(Extracted data entries)
╭──

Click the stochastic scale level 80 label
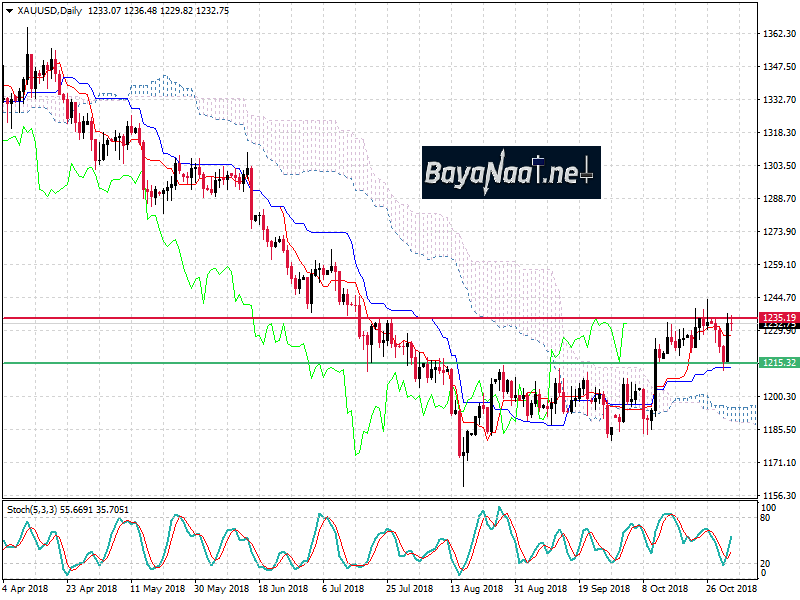Screen dimensions: 800x600 (764, 517)
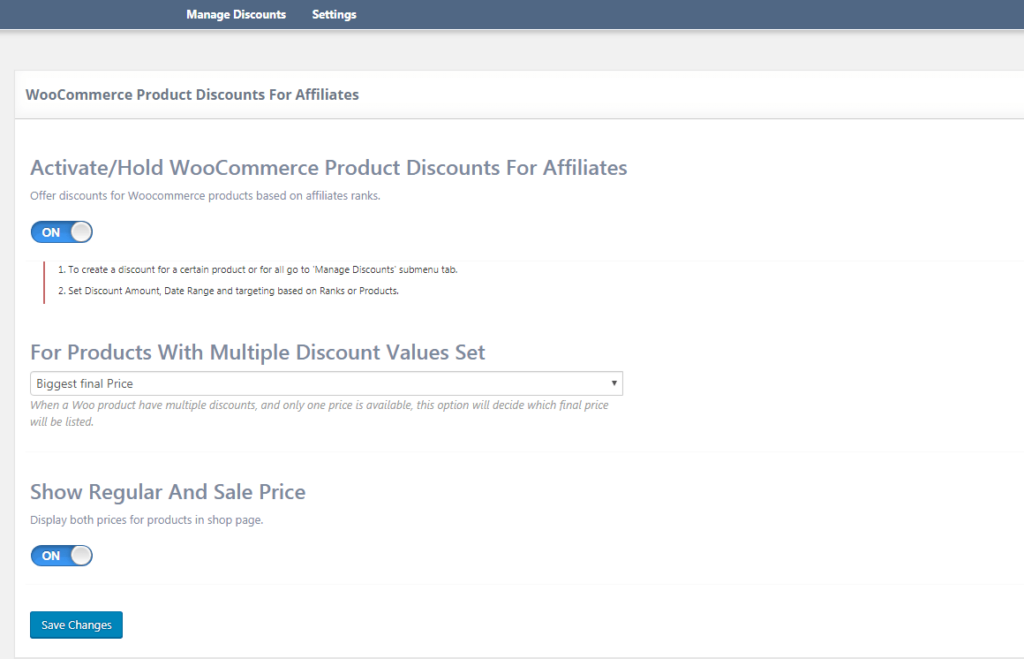Screen dimensions: 1024x659
Task: Disable the Show Regular And Sale Price switch
Action: click(x=61, y=556)
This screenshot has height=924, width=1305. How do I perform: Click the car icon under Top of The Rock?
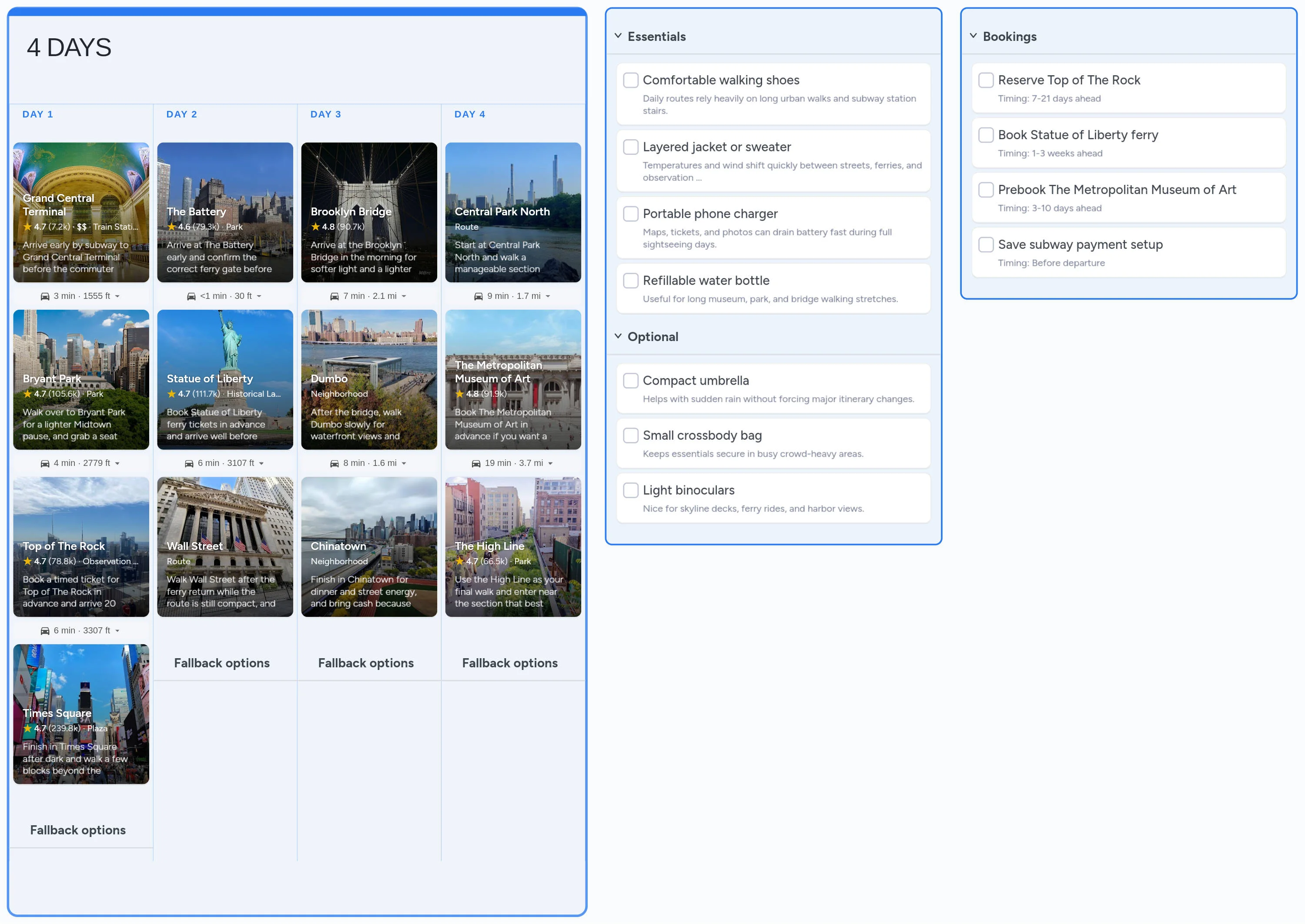(44, 630)
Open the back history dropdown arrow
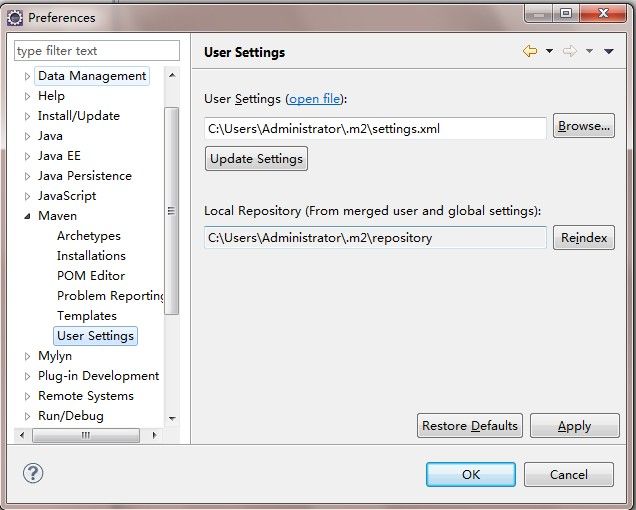The height and width of the screenshot is (510, 636). [549, 51]
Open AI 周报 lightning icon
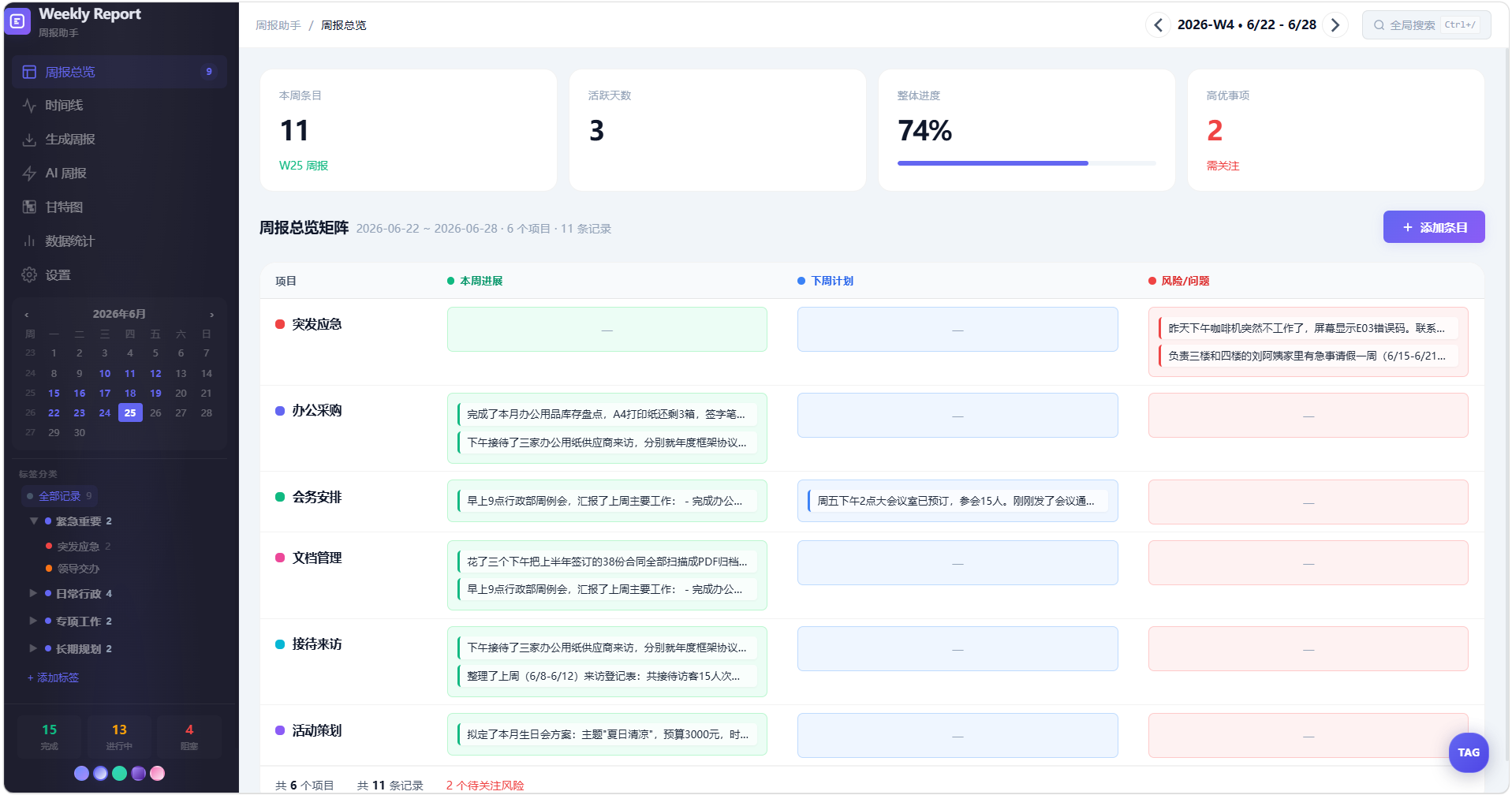The image size is (1512, 795). click(29, 174)
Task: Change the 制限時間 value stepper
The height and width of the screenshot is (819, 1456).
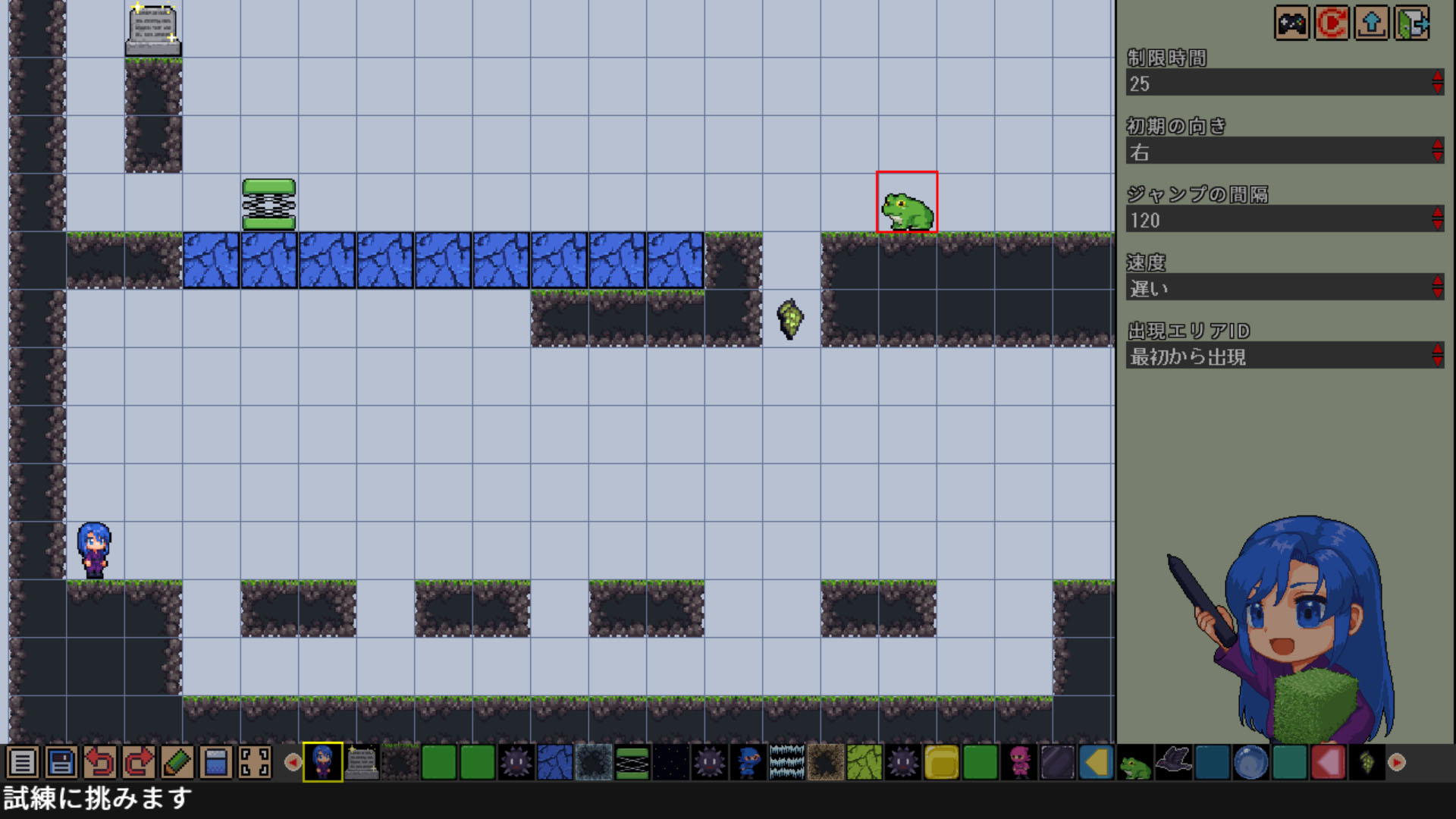Action: [x=1437, y=82]
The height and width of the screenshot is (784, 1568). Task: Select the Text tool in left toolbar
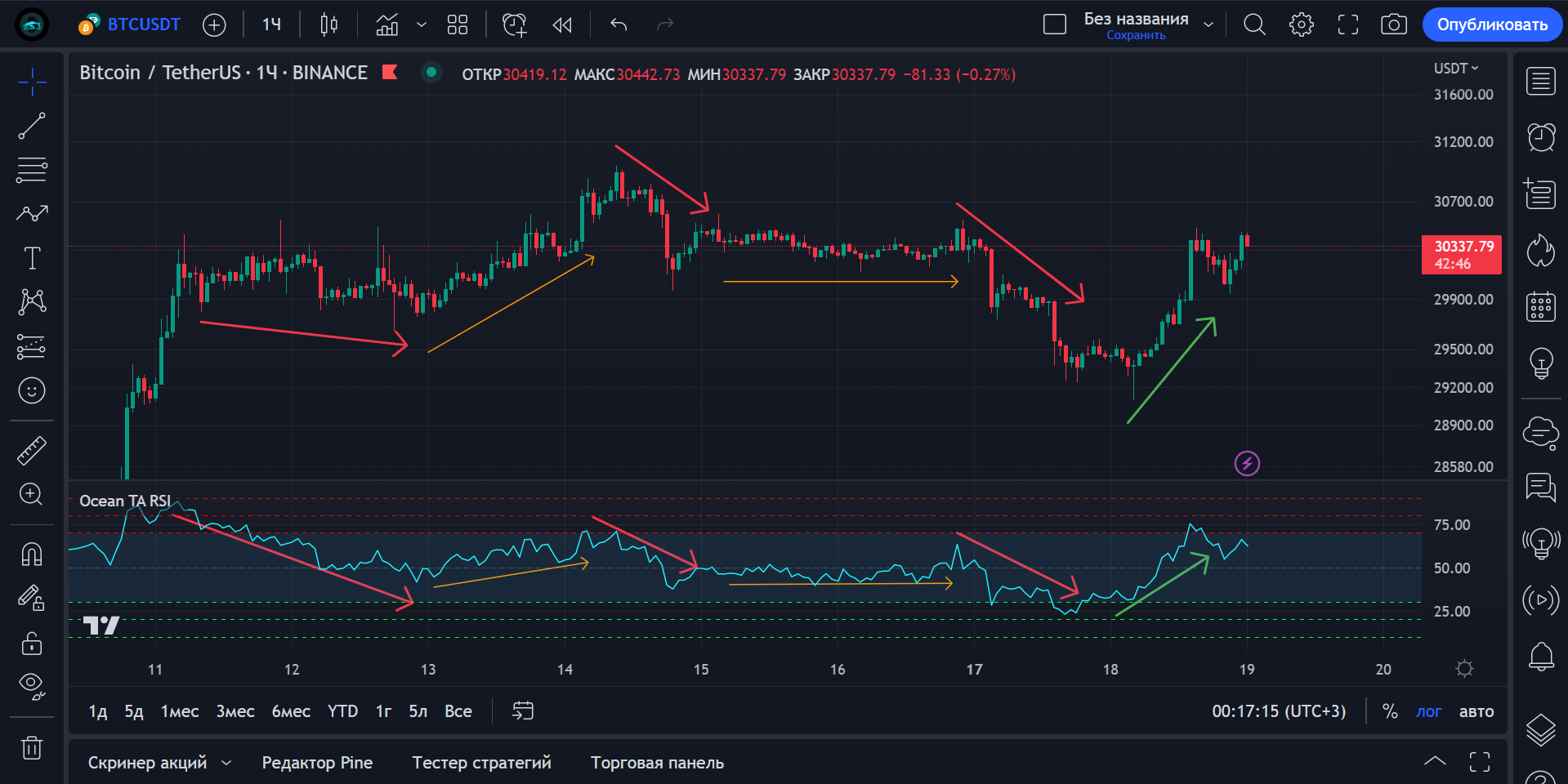[32, 258]
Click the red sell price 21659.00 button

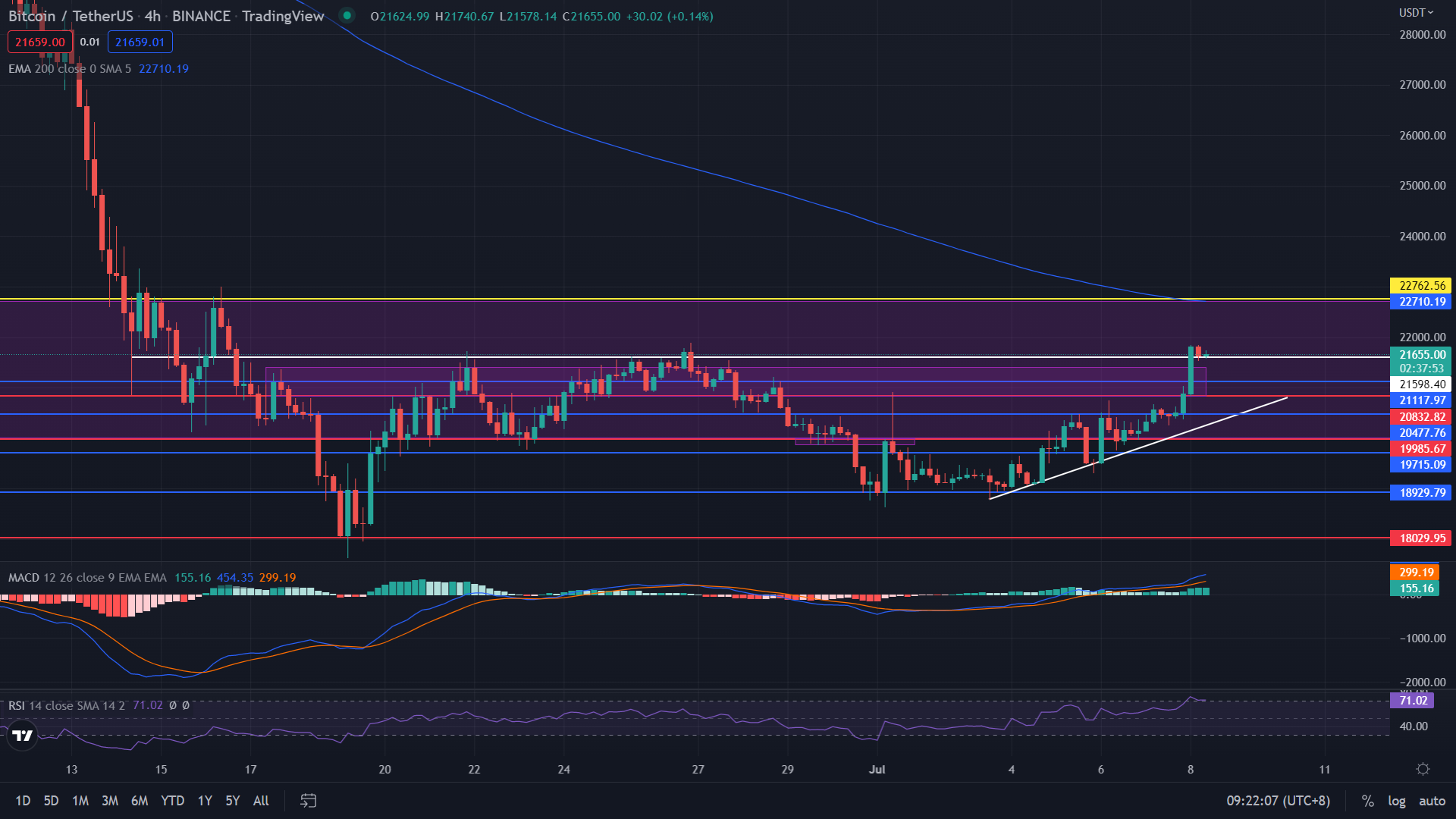[40, 42]
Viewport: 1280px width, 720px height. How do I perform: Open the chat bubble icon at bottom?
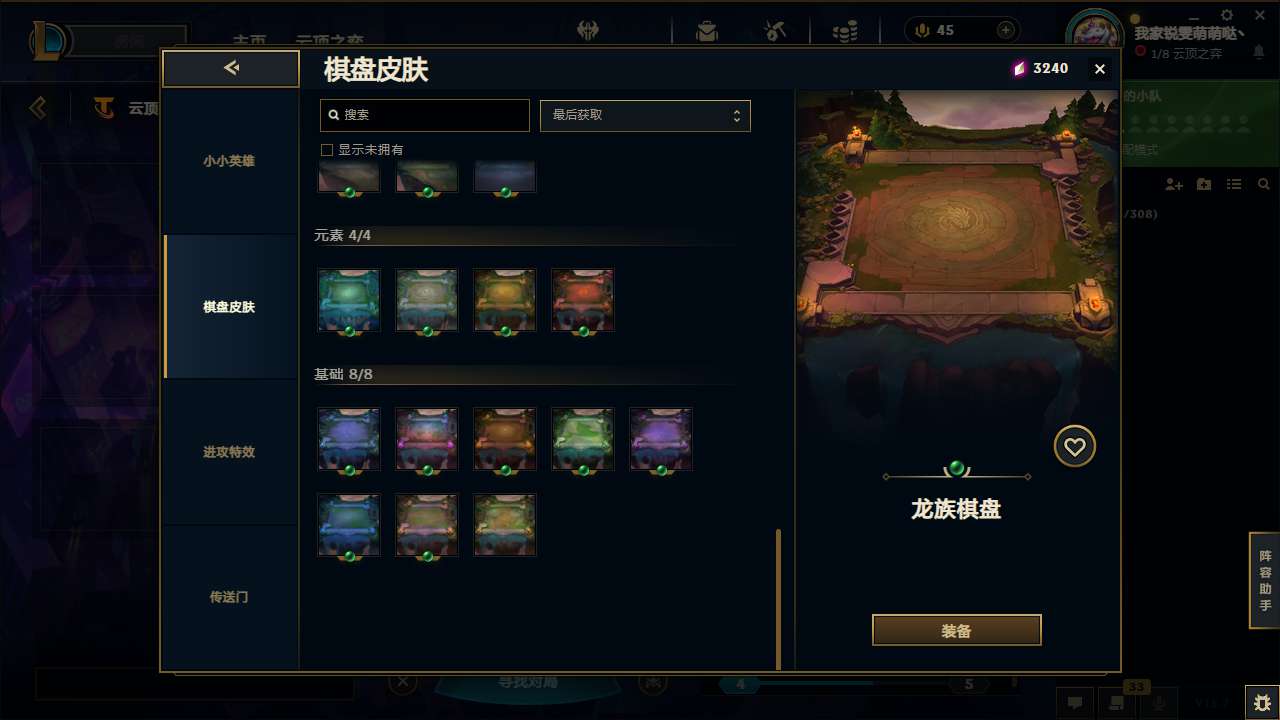click(x=1075, y=703)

╰──

Job
Copy the data above word for word and leave out the pictures.

Output of the exercise
Click the stochastic scale level 80 label
Screen dimensions: 800x600 (764, 517)
Screen dimensions: 1024x659
Task: Disable the Show Regular And Sale Price switch
Action: click(x=61, y=556)
This screenshot has height=924, width=1305. How do I perform: Click the car icon under Top of The Rock?
(44, 630)
Open the back history dropdown arrow
The height and width of the screenshot is (510, 636). [549, 51]
Open AI 周报 lightning icon
The image size is (1512, 795). click(29, 174)
Task: Change the 制限時間 value stepper
The height and width of the screenshot is (819, 1456).
Action: [x=1437, y=82]
The height and width of the screenshot is (784, 1568). Task: Select the Text tool in left toolbar
[32, 258]
Click the red sell price 21659.00 button

[40, 42]
Viewport: 1280px width, 720px height. How do I perform: Open the chat bubble icon at bottom?
click(x=1075, y=703)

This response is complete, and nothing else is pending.